**To be done:**
Could you copy the stretch of the records from the line containing "Screen dimensions: 1001x898" through the end, word for word and leaving out the pictures?

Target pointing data
>> Start

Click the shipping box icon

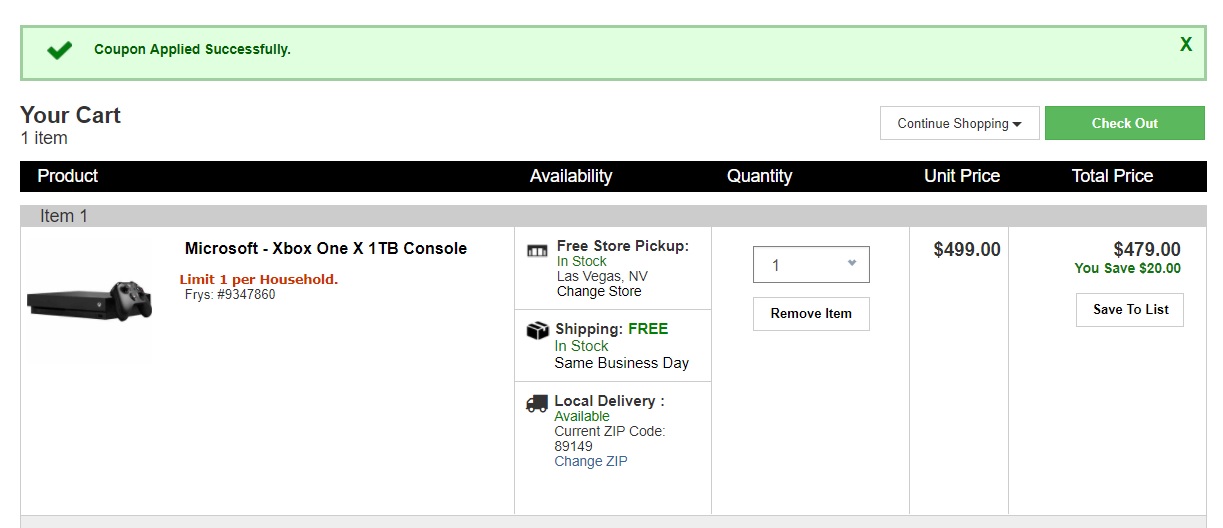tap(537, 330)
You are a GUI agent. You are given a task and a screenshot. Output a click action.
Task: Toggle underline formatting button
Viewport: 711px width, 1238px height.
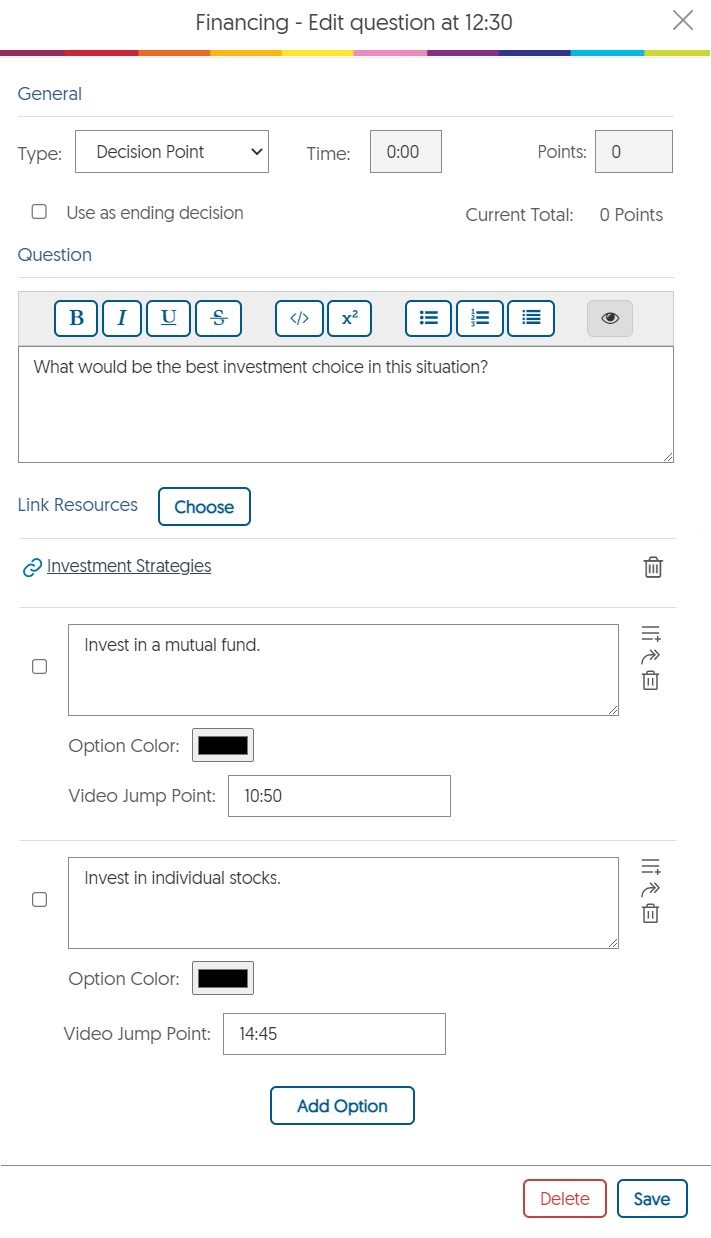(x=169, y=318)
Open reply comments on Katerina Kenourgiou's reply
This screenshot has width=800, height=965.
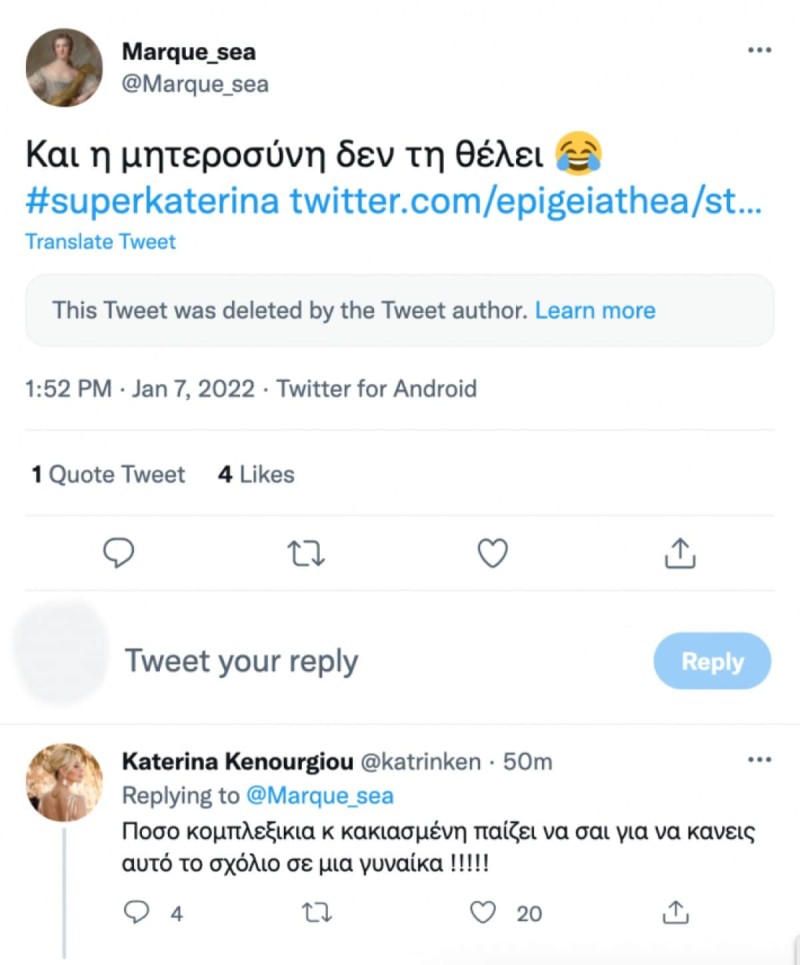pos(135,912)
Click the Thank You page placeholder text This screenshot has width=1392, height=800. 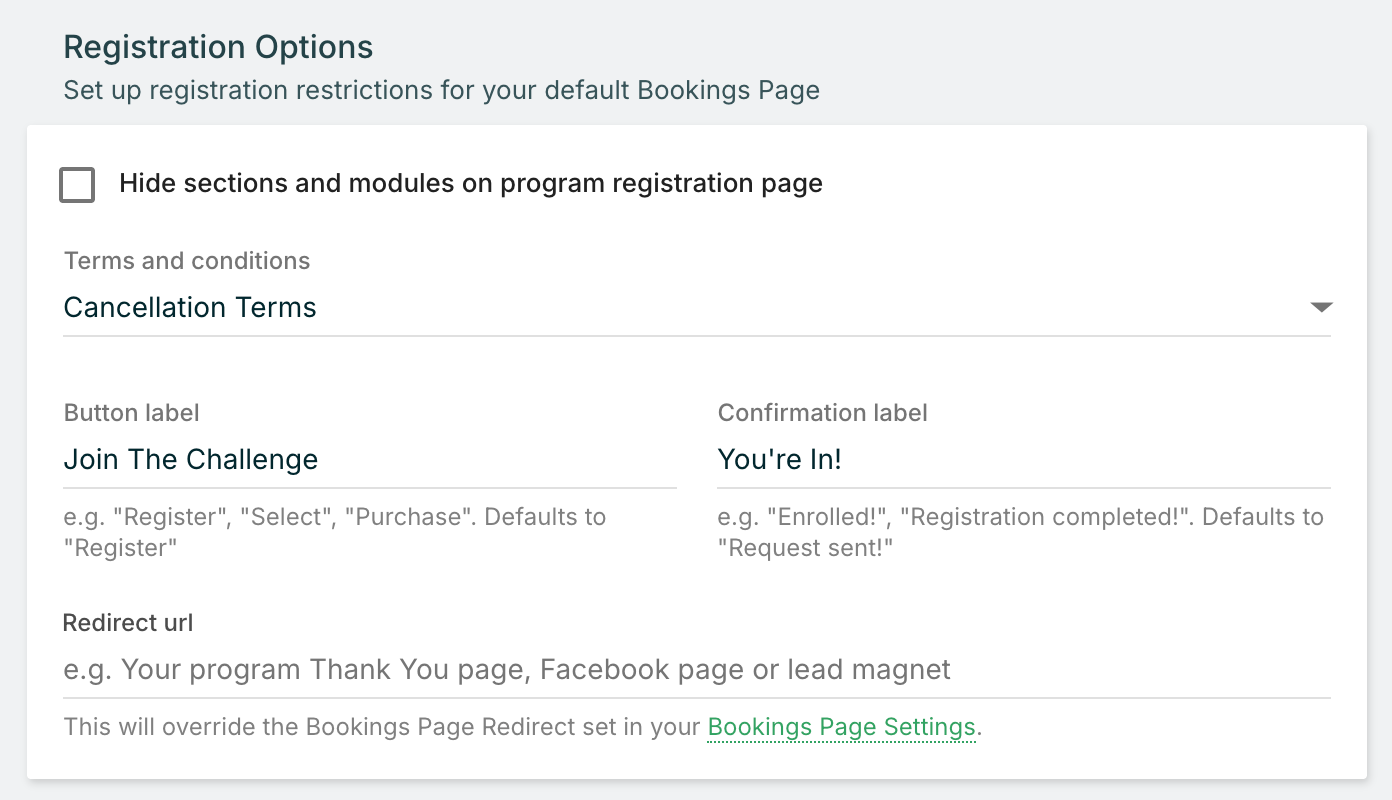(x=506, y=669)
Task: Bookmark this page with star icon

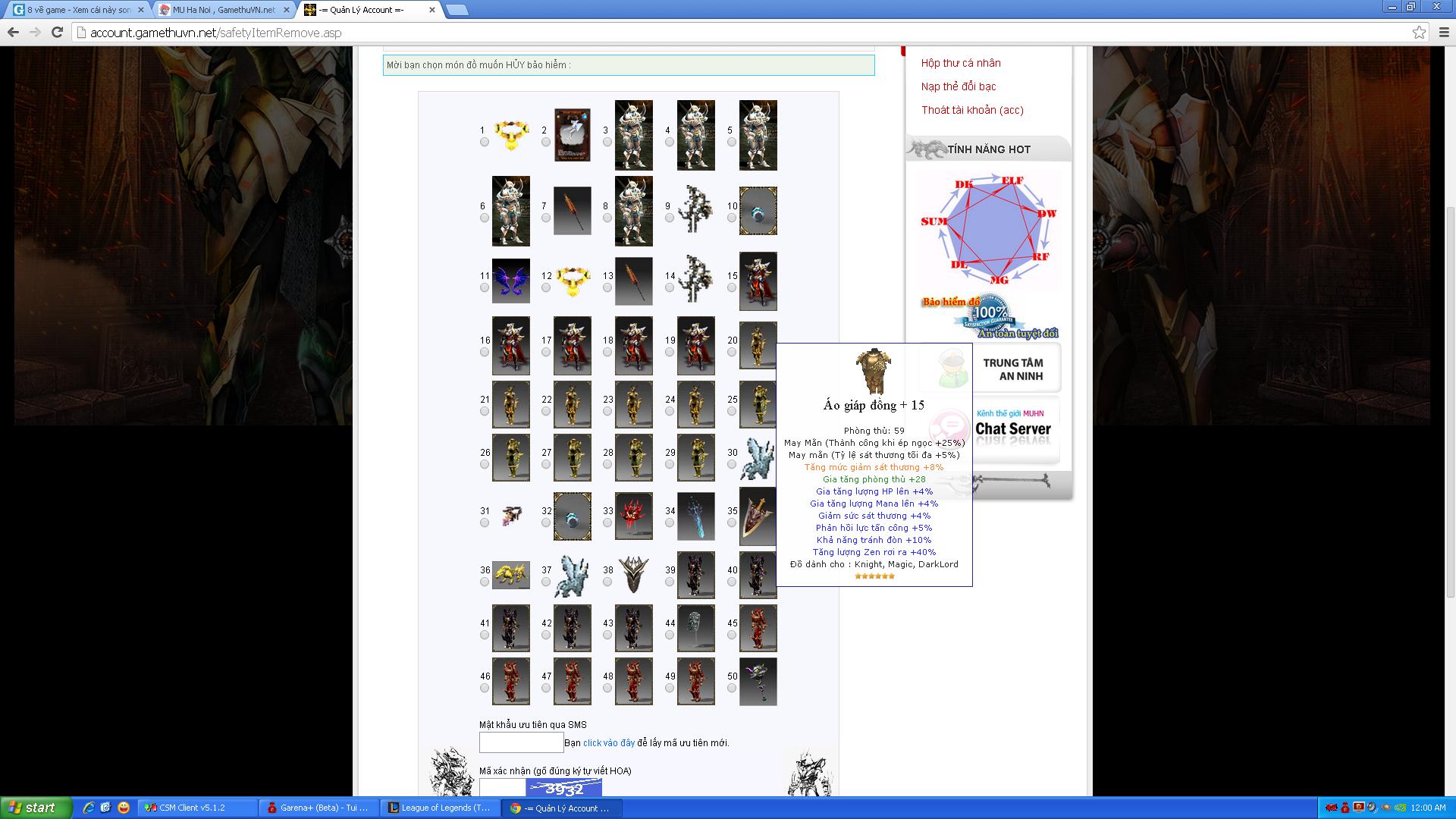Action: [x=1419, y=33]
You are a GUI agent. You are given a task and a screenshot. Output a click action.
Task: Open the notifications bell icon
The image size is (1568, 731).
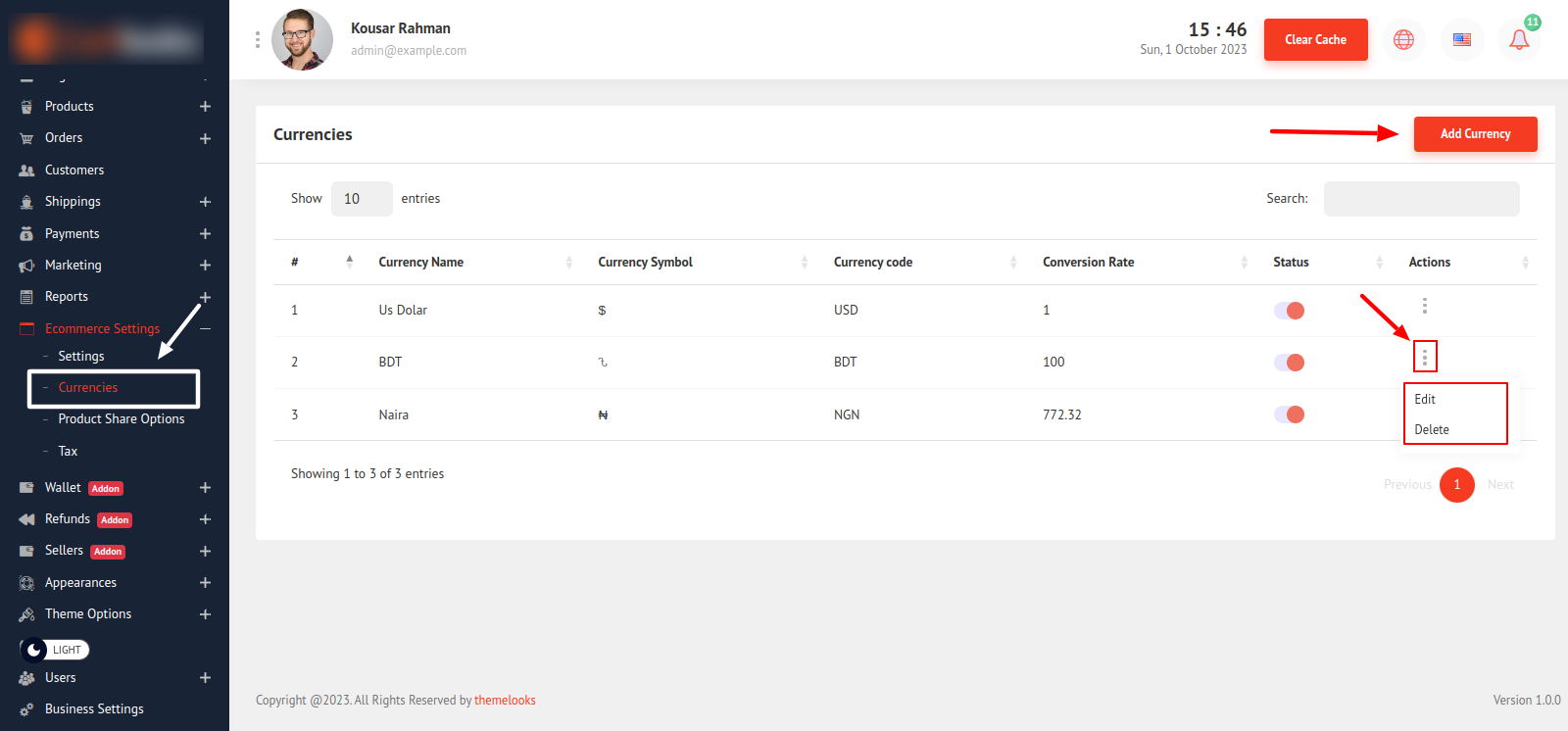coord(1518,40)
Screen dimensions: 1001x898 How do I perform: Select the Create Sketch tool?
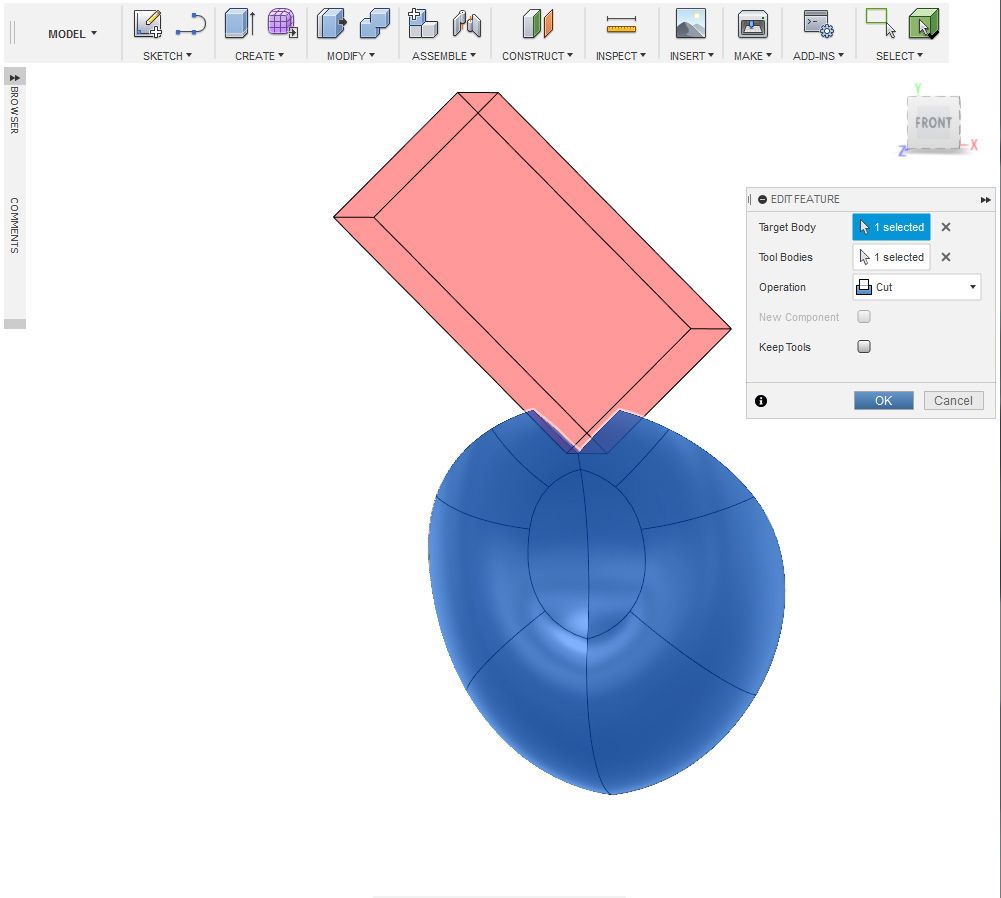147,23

>> End

**Task response:**
Screen dimensions: 1001x898 How do I perform: Select the Create Sketch tool?
147,23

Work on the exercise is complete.